-------- Document text --------
Song by Elvis Presley

from the album Elvis sings The Wonderful World of Christmas
- Written: 1971
- Published: Elvis Presley Music
- Released: October 20, 1971
- Recorded: 1971
- Studio: RCA Studio B (Nashville, Tennessee)
- Genre: Christmas music
- Label: RCA Victor
- Songwriter: Michael Jarrett
- Composer: Michael Jarrett
- Lyricist: Michael Jarrett
- Producer: Felton Jarvis

= I'll Be Home on Christmas Day =

1971 song by Elvis Presley

"I'll Be Home on Christmas Day" is a Christmas song recorded by Elvis Presley for his 1971 album Elvis sings The Wonderful World of Christmas. It was written by Michael Jarrett and published by Elvis Presley Music.

==Theme==

The theme of the song is returning home for Christmas day. The narrator of the song recounts how he has done everything in Georgia and Tennessee but now wishes he has the "sense" to take the next train to his home on Christmas day. He has seen and done everything. But the one regret he has is to return home on Christmas. He invoked the "hills of Georgia" and "the plains of Tennessee". He wants to "borrow one dream from yesterday".

The one he left behind has a candle that was burning in the window. He recounts how tears were shed over the parting and separation. He only wishes he had the sense to take the next train home for Christmas.

He still thinks fondly of her but he has a "troubled mind" when he recalls the lingering memories. He still retains his love for her. But his pride prevents him from returning.

The song closes with him lamenting the fact that he lacks the sense to take the next train to return home to her on Christmas day.

==Personnel==
James Burton is the lead guitarist, Chip Young is on rhythm guitar, Norbert Putnam is on bass, David Briggs is on piano, and Kenneth Buttrey is the drummer.
-------- Information supplied --------
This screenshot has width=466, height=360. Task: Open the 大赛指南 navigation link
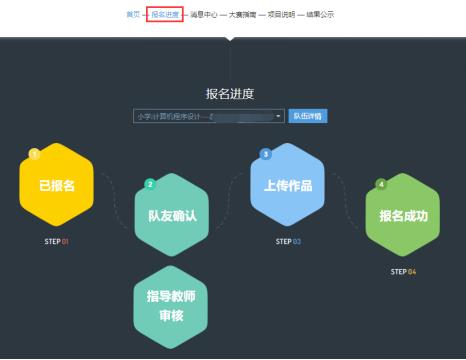[x=242, y=14]
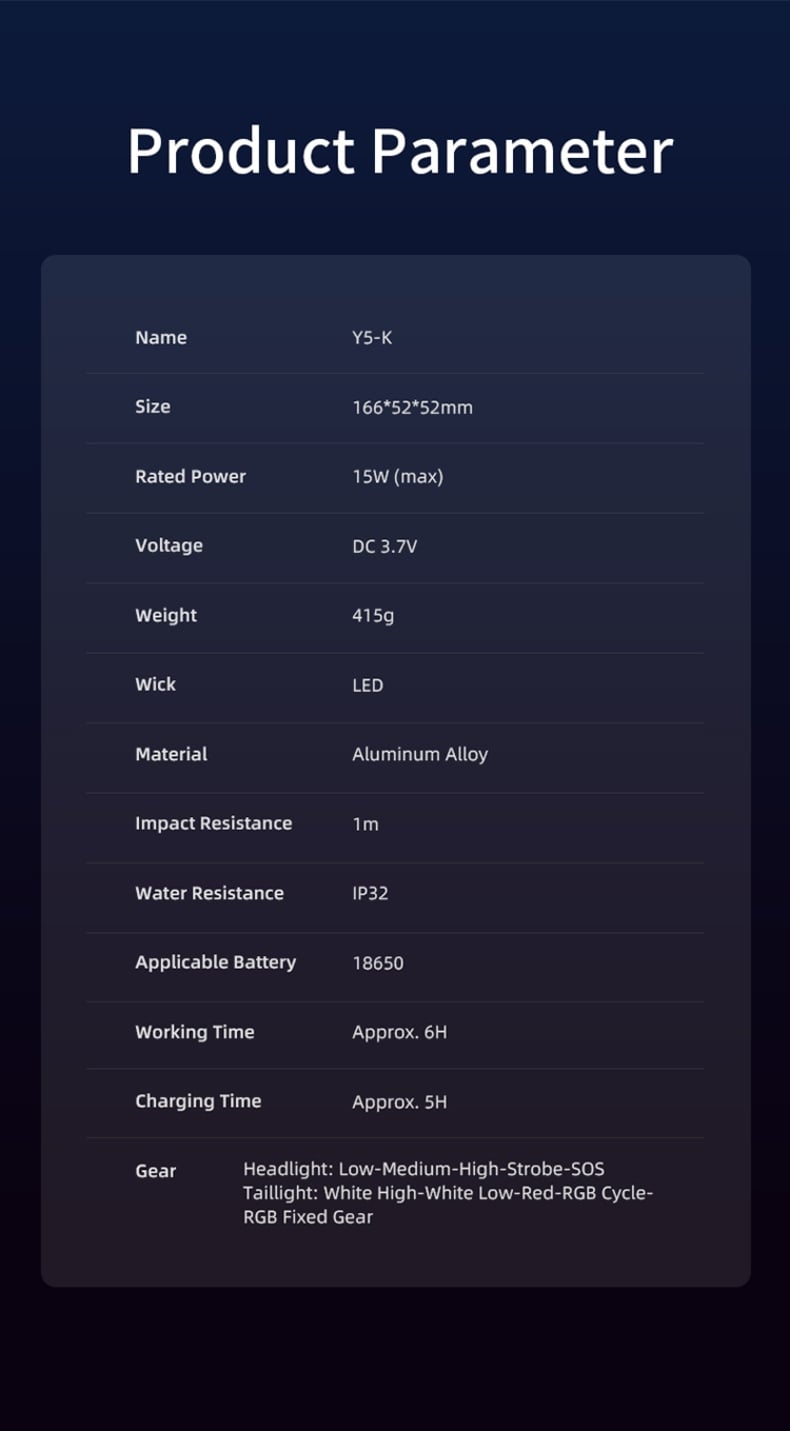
--------
Carry on the article about the song "I'll Be Home on Christmas Day," starting right after its last sentence.

Response to this exercise -
==Reissues==

The track was featured on the Follow That Dream release of alternate takes of the songs on the album. Takes 1-6 of the song were released along with the remake master and alternate remake takes.

==Sources==
- Elvis Sings The Wonderful World of Christmas at AllMusic
- Christgau, Robert (1981). "Consumer Guide '70s: P". Christgau's Record Guide: Rock Albums of the Seventies. Ticknor & Fields. ISBN 089919026X. Retrieved March 10, 2019 – via robertchristgau.com.
- Graff, Gary; Durchholz, Daniel, eds. (1999). MusicHound Rock: The Essential Album Guide. Farmington Hills, MI: Visible Ink Press. p. 892. ISBN 1-57859-061-2.
- "Elvis Presley: Album Guide". rollingstone.com. Archived from the original on September 18, 2013. Retrieved June 20, 2015.
- Simpson, Paul (2004). The Rough Guide to Elvis. London: Rough Guides. p. 146. ISBN 1-84353-417-7.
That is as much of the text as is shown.